Pembelian tersebut sebagaiaman dalam Contract Agreement untuk Paket Kontrak CP206: Perancangan, Pabrikasi, dan Pengiriman Sarana MRT Jakarta Fase 2A, yang menjadi langkah penting dalam kelanjutan pembangunan jalur MRT Jakarta dari Bundaran HI menuju Kota.
“Pembelian tambahan 8 trainset ini penting untuk dapat memenuhi kebutuhan penumpang agar headway operasional untuk rute Lebak Bulus-Kota dapat tetap optimal,” ujar Direktur Konstruksi PT MRT Jakarta (Perseroda) Weni Maulina dalam keterangan resmi, Rabu (22/10/2025).
Dalam pelaksanaan paket kontrak ini, Sumitomo Corporation akan bekerja sama dengan Nippon Sharyo untuk melakukan proses perancangan dan pembuatan rangkaian kereta dengan jangka waktu pekerjaan selama 238 minggu atau setara sekitar 4,5 tahun.
Weni menekankan bahwa pengadaan sarana menjadi bagian penting yang memastikan integrasi antara infrastruktur, sistem, dan operasi berjalan selaras. Mengingat, kereta MRT Jakarta atau ratangga, merupakan salah satu pionir dalam industri perkeretaapian modern perkotaan di Indonesia.
Terlebih, kereta ini dilengkapi dengan fitur- fitur yang mumpuni, masyarakat mendapatkan pengalaman baik di perjalanan bersama ratangga.
Untuk diketahui, MRT sebelumnya juga telah bekerja sama dengan MRT pada fase pertama, yakni Lebak Bulus—Bundaran HI.
Hingga 25 September 2025, progres pembangunan MRT Jakarta Fase 2A telah mencapai 53,32%.
Pelaksanaan CP206 akan melengkapi kesiapan sistem secara keseluruhan, memastikan MRT Jakarta Fase 2A beroperasi sesuai jadwal dengan standar keselamatan, kenyamanan, dan keandalan tinggi.
Dalam capaian tersebut, termasuk MRT berhasil menyelesaikan konstruksi terowongan bertingkat kereta bawah tanah pertama di Indonesia pada akhir September 2025.

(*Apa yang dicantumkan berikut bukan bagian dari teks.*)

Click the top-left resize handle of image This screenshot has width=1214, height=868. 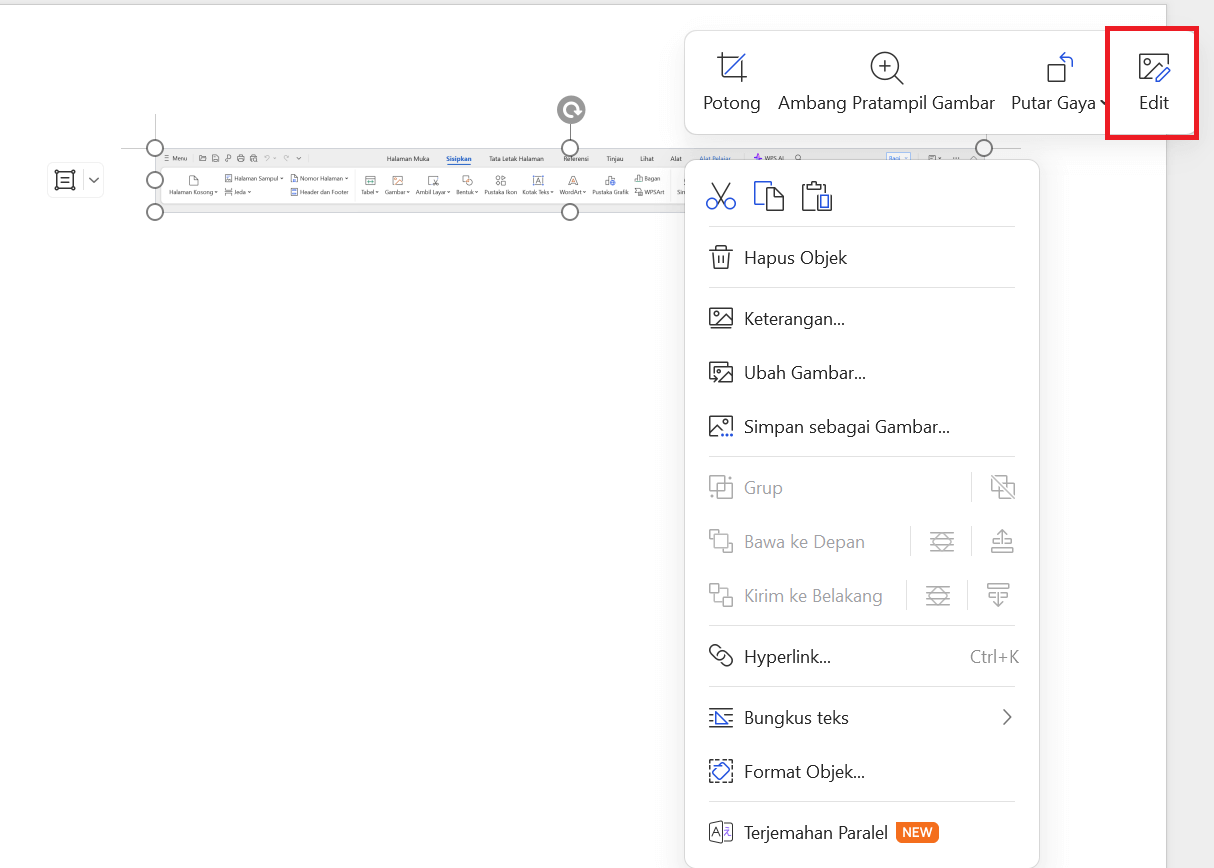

Pembangunan rampung usai mesin bor terowongan (tunnel boring machine/TBM) 1 selesai membangun terowongan kereta bawah tanah pertama dengan kedalaman mencapai 28 meter.
Terowongan tersebut menghubungkan Stasiun Harmoni dan Sawah Besar pada akhir Agustus 2025 lalu. Kemudian pembangunan terowongan kedua yang menghubungkan kedua stasiun tersebut pada akhir September 2025 dengan menggunakan TBM 2.
“Ini menjadi konstruksi terowongan bertingkat kereta bawah tanah pertama di Indonesia. Setiap terowongan memiliki panjang sekitar 390 meter dengan diameter sekitar enam meter,” tulis MRT dalam unggahan di platform X @mrtjakarta, dikutip pada Senin (13/10/2025).